When New Delhi turns its gaze to Tehran, another set of interests define the reasoning for close ties, and that extends to stakes in stability of West Asia as a region as well. For India, the geopolitical significance of Iran can’t be overstated, it’s positioned as the key power to reckon in West Asia, especially with Russia and China as Tehran’s allies. Along with crude oil imports from Iran, which have dwindled in recent years because of US sanctions, the country holds strategic importance for India for its potential to offer access to Afghanistan and West Asia through Chabahar as well as in the form of a counterweight in regional geopolitics.
In recent months, there has been realisation in New Delhi of rebuilding ties with Tehran, an attempted reset included external affairs minister S Jaishankar’s visit to Tehran early this year.
One of the key imperatives for India’s willingness for reset in the ties with Iran is a wish to offset the effects of its decision to side with the US sanctions against oil imports from Iran. This had happened in wake of Washington’s 2018 withdrawal from the Joint Comprehensive Plan of Action of 2015, which had sought to restrict Tehran’s nuclear programme in exchange for sanctions relief.
There seems to be an emphasis on India’s diplomatic thinking about the need to diversify its options, both strategic as well as economic. India is alert to the significance of spreading its interests over the key pillars of West Asian power architecture.
New Delhi has been keen on broadening the means to meet energy needs, in which the import of Iranian crude oil had an important role for most part of the last decade. Before 2018, India imported almost one-tenth of its crude oil needs from Iran. But, in the last five years, India’s decision to reduce the import of Iran crude oil has witnessed China emerging as the top importer of Iranian oil.

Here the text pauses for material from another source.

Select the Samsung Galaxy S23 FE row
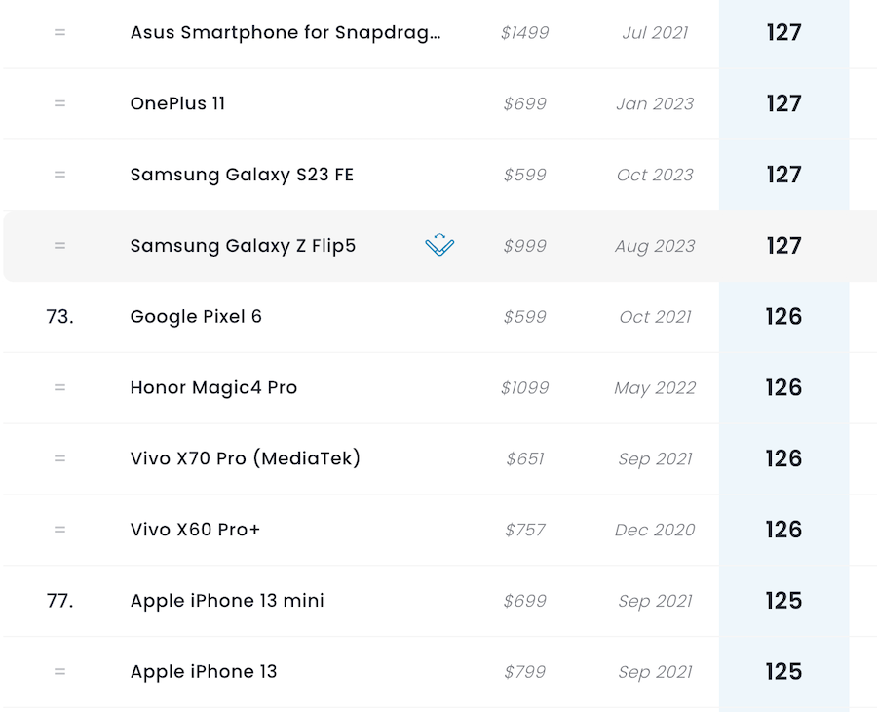 242,175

Here the scenario of competing interest also plays out. Beijing has spread an array of strategic interests in its ties with Tehran. In its efforts to meet its ever increasing energy needs, New Delhi would be keen on reviving the volume of its oil trade with Tehran. This possibility would meet a mutuality of interests. India is the world’s third largest crude oil importer, and Tehran would also want to have a key procurer back in its oil market reach in the leading economies of the world. New Delhi wouldn’t want to respond to that with reciprocal terms, and with an eye on how Beijing could leverage that competitive edge.

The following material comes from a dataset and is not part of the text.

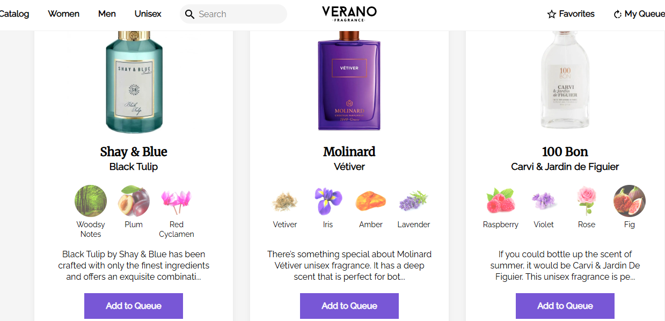
Task: Click the Raspberry note icon
Action: 501,201
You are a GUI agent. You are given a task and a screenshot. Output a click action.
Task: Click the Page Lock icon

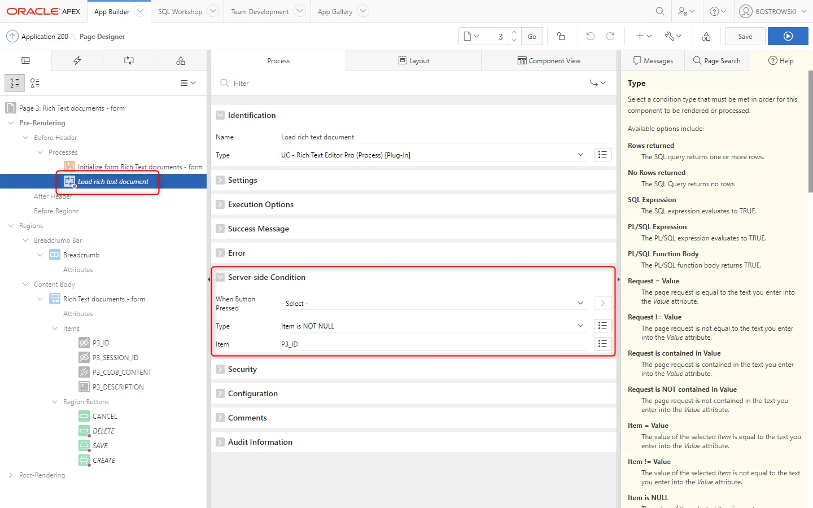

Beyond this rationale of oil imports, the geostrategic case isn’t less appealing either. India is eyeing to invest with renewed vigour in geostrategically important Chabahar Port, opening a key access point to Central Asia for India, an alternative that does away with the Pakistan route barrier for India’s trade. To add to that, India will also be keen on developing the International North-South Transport Corridor. Such projects also form the core of a mutuality of interests, as Tehran would see them as effective guarantees against the sanctions imposed by the West.
In recalibrating its position on the Israel-Iran conflict, India’s assessment can’t lose sight of tightrope walking, given the geopolitical, economic and strategic significance both countries hold for India. New Delhi has to straddle diverse worlds of interests between Tehran and Tel Aviv, with an elbow room of its own.